Now, in his long-awaited follow-up, Behe presents far more than a challenge to Darwinism: He presents the evidence of the genetics revolution -- the first direct evidence of nature's mutational pathways -- to radically redefine the debate about Darwinism.
How much of life does Darwin's theory explain? Most scientists believe it accounts for everything from the machinery of the cell to the history of life on earth. Darwin's ideas have been applied to law, culture, and politics.

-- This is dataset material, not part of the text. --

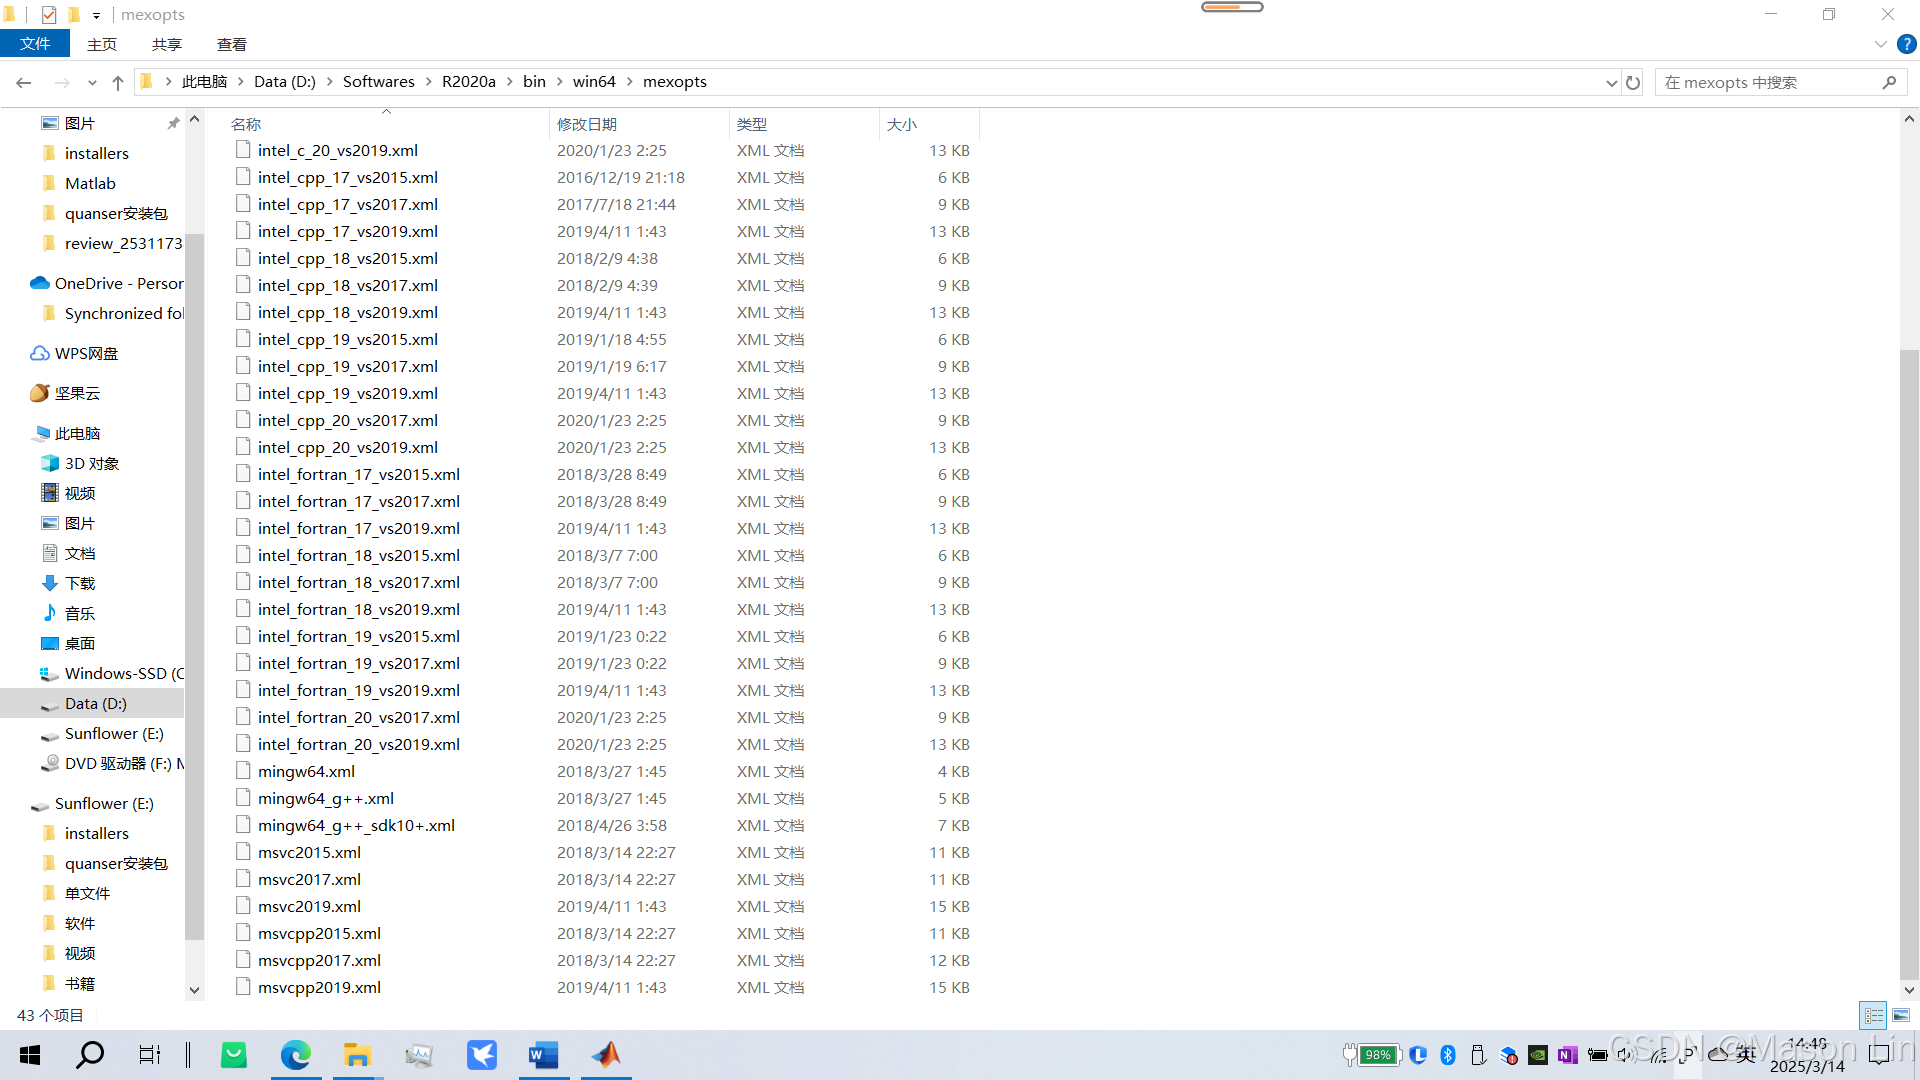Image resolution: width=1920 pixels, height=1080 pixels.
Task: Open MATLAB from the taskbar
Action: click(606, 1055)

But Darwin's theory has been proven only in one sense: There is little question that all species on earth descended from a common ancestor. Overwhelming anatomical, genetic, and fossil evidence exists for that claim. But the crucial question remains: How did it happen? Darwin's proposed mechanism -- random mutation and natural selection -- has been accepted largely as a matter of faith and deduction or, at best, circumstantial evidence. Only now, thanks to genetics, does science allow us to seek direct evidence. The genomes of many organisms have been sequenced, and the machinery of the cell has been analyzed in great detail. The evolutionary responses of microorganisms to antibiotics and humans to parasitic infections have been traced over tens of thousands of generations.
As a result, for the first time in history Darwin's theory can be rigorously evaluated. The results are shocking. Although it can explain marginal changes in evolutionary history, random mutation and natural selection explain very little of the basic machinery of life. The "edge" of evolution, a line that defines the border between random and nonrandom mutation, lies very far from where Darwin pointed. Behe argues convincingly that most of the mutations that have defined the history of life on earth have been nonrandom.
Although it will be controversial and stunning, this finding actually fits a general pattern discovered by other branches of science in recent decades: The universe as a whole was fine-tuned for life. From physics to cosmology to chemistry to biology, life on earth stands revealed as depending upon an endless series of unlikely events. The clear conclusion: The universe was designed for life.